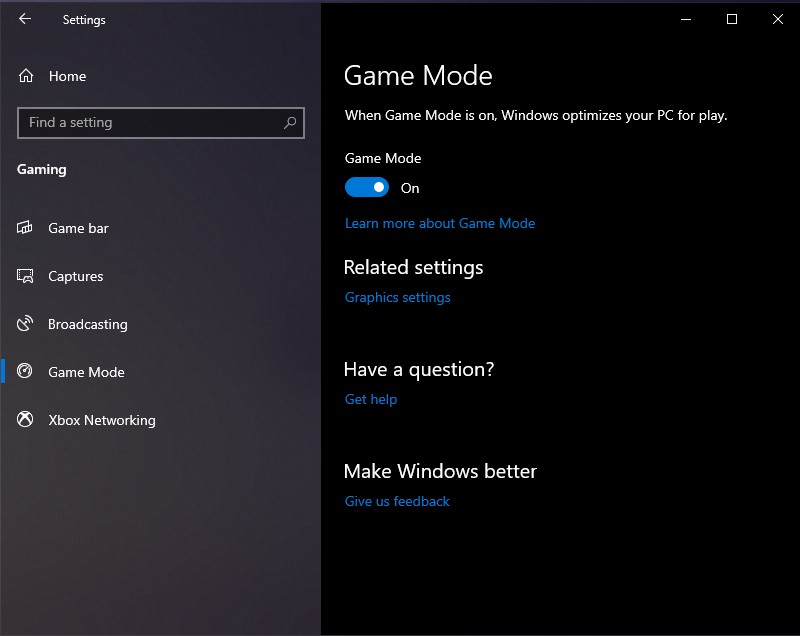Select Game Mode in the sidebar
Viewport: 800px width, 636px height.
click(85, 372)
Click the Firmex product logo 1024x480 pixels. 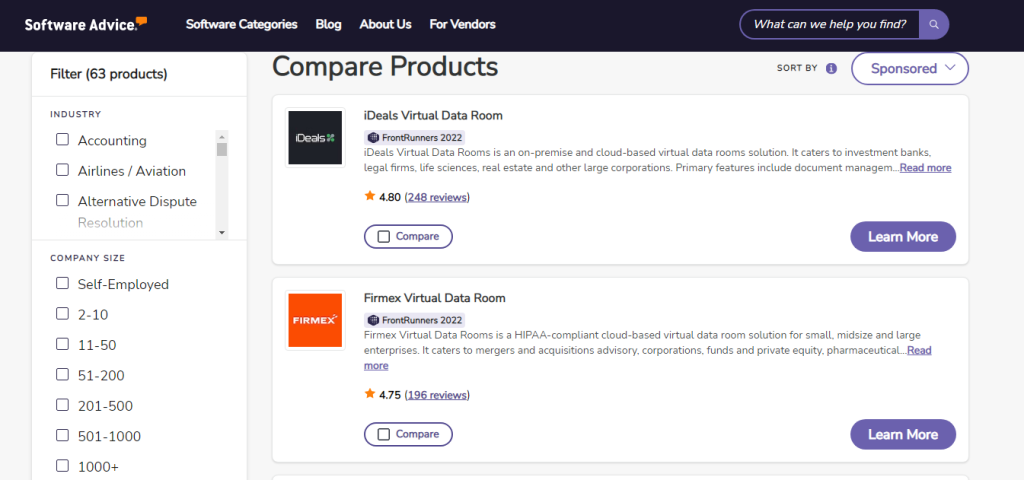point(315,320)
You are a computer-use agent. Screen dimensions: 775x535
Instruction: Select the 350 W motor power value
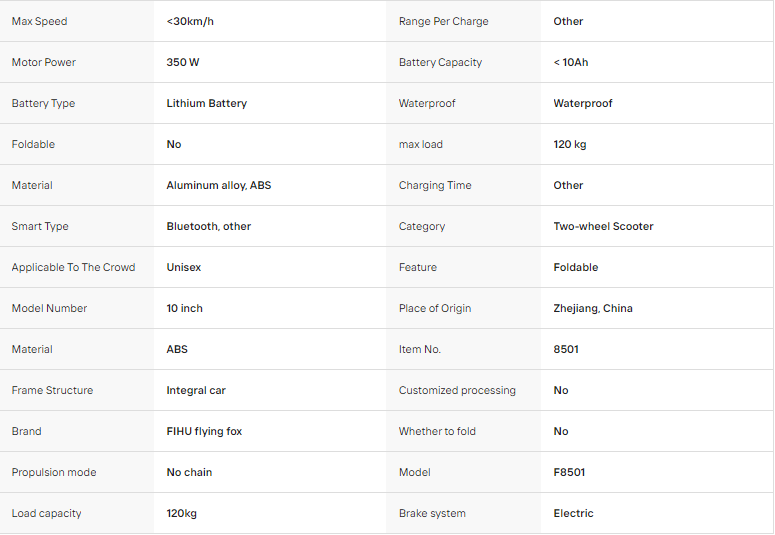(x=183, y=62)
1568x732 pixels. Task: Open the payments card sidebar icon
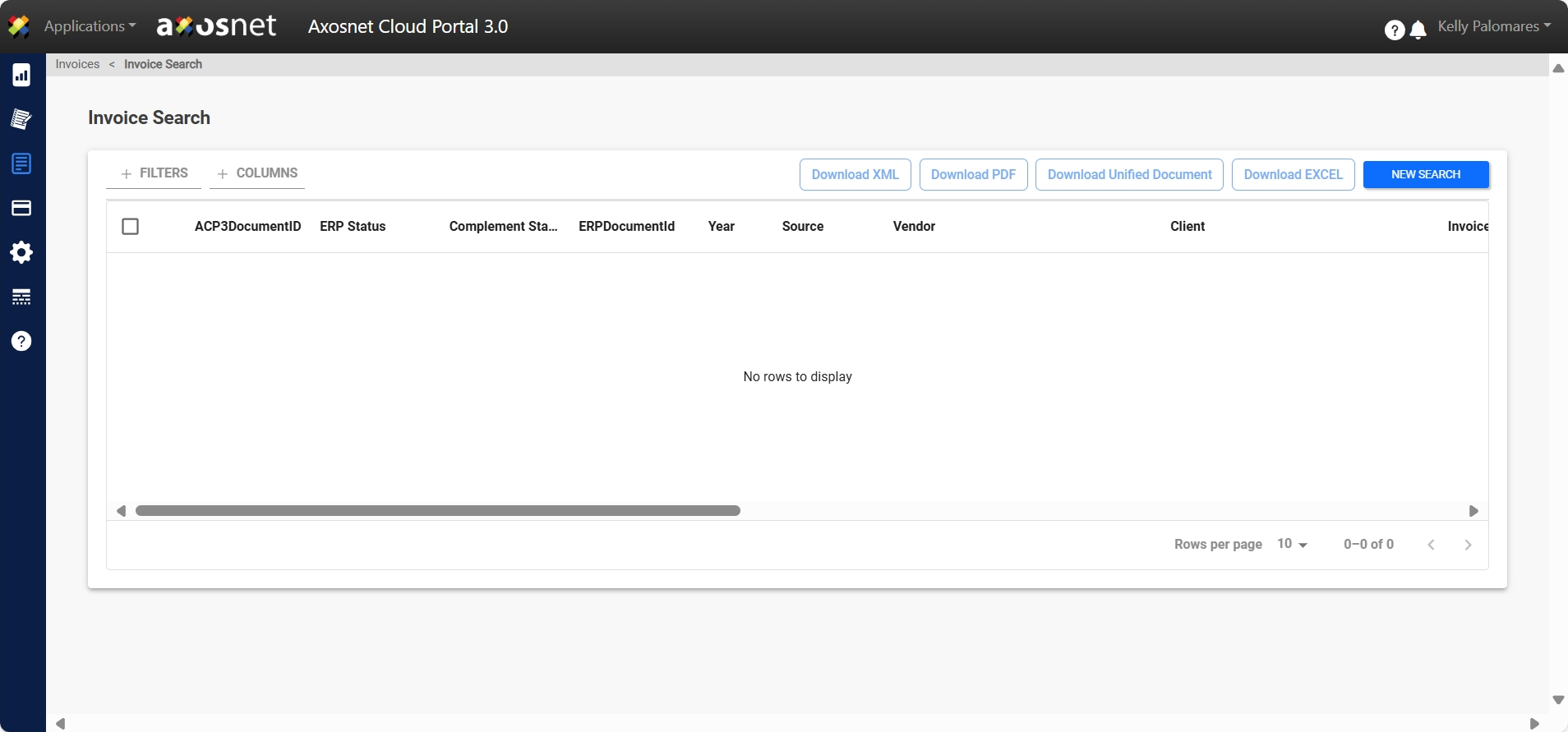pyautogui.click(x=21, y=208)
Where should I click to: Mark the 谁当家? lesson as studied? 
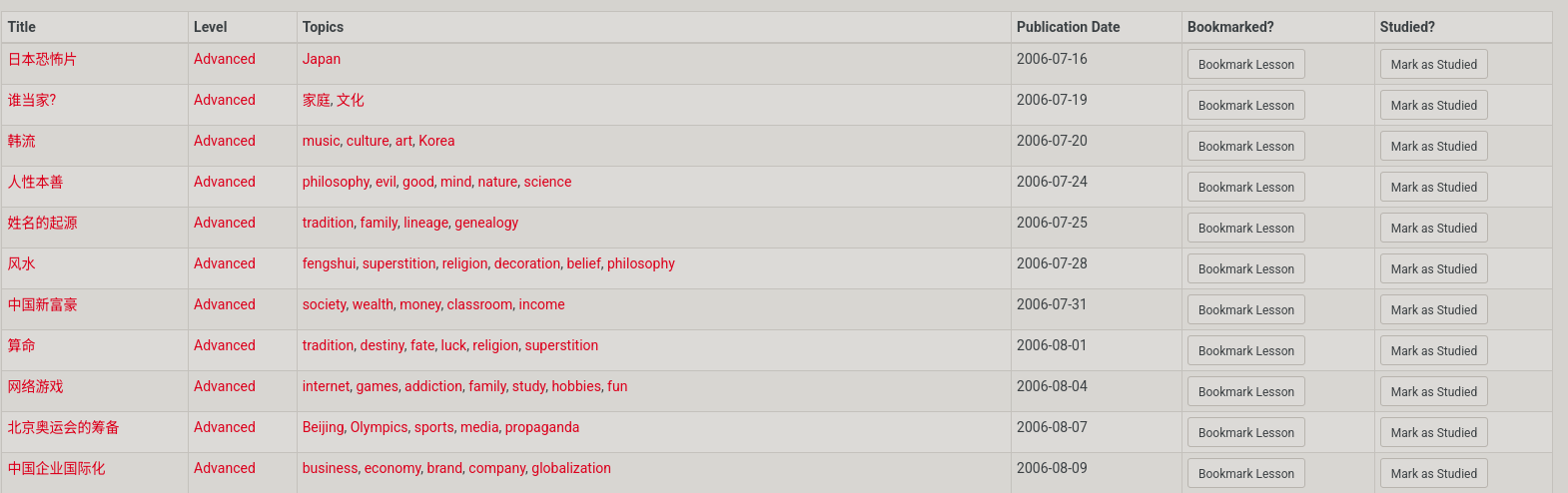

[WORK TO BE COMPLETED]
Write out, exactly and with nothing added, every line from the one that holds "Instruction: Select the" to the end of the entries above; pictures stay out.

[RESULT]
Instruction: Select the 350 W motor power value
(x=183, y=62)
1568x732 pixels. Task: Open the payments card sidebar icon
pyautogui.click(x=21, y=208)
Where should I click to: Mark the 谁当家? lesson as studied? 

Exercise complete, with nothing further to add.